There are five nice story books in the Prep bags, suitable for parents to read to children, but not a single decodable book suitable for young beginners to read themselves (unless the book “Hark, It’s Me, Ruby Lee!” is different from “It’s Me, Ruby Lee!” in the Education Minister’s media release).

For a calm, thorough discussion of the difference between the approach recommended by the DET in this brochure, and the approach recommended by reading scientists, see this article: Balanced Literacy or Systematic Reading Instruction? by Prof Pamela Snow.

There has been lots of media discussion about the importance of evidence-based teaching in the early years – recent examples are here, here, and here – and so many wonderful schools and teachers are enthusiastically embracing reading science, that I’d imagined further taxpayer-funded distribution of bad advice to parents wasn’t possible.

Our system not only fails many children with language-based learning difficulties at the start of their education, it bizarrely offers non-evidence-based “Colour Themes” during NAPLAN tests, and this year is making life even harder for the ones who battle on to Year 12, by adding a literacy assessment to the General Achievement Test. The result will be recorded on their graduating certificate for potential employers to see.

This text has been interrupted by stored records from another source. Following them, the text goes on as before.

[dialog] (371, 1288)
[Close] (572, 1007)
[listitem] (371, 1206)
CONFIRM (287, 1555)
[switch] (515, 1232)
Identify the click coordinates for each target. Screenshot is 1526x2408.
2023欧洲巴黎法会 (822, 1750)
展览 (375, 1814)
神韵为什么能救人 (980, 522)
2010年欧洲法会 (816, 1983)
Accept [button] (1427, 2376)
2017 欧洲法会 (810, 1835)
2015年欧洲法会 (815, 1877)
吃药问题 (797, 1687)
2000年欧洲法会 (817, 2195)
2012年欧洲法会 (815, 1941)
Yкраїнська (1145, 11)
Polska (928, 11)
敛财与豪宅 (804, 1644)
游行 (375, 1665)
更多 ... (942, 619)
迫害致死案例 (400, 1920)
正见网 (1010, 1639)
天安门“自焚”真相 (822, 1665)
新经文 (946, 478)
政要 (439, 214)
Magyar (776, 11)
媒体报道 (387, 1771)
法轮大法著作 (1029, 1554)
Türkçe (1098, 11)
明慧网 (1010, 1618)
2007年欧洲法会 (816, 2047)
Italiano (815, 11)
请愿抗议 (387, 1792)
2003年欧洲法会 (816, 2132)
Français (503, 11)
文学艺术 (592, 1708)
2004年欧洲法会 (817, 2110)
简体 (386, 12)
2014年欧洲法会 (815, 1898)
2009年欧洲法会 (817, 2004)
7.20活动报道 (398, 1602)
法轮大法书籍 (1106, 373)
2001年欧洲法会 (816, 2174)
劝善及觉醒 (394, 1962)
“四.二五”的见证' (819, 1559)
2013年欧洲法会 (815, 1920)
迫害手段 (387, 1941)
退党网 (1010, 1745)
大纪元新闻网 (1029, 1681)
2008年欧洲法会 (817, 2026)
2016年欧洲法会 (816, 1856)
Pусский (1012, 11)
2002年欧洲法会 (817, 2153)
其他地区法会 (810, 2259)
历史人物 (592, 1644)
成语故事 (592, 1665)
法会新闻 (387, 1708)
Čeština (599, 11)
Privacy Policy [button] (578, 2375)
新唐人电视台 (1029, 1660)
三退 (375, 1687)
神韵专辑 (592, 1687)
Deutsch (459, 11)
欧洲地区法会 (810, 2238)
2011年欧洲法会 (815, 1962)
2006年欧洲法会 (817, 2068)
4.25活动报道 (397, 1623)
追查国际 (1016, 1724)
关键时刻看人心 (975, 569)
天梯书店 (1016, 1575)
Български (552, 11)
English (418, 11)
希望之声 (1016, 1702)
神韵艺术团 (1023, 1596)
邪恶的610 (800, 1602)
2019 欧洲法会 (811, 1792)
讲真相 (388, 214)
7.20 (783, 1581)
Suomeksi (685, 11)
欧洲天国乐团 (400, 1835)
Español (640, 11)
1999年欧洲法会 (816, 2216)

Instead of going back to tearing my hair out, I’ve made my January 2019 free Letters and Sounds workbook available again. If you can afford something better, use it instead. If not, and if your child is being taught to read and spell by memorising and guessing words, I hope it helps get them decoding and encoding. The leaflet size Pocket Rockets follow the same phonics teaching sequence, and I think they’re still the cheapest printed decodable books for beginners around.

I look forward to the day when the Victorian DET provides more solidly evidence-based early literacy information and resources to children and parents.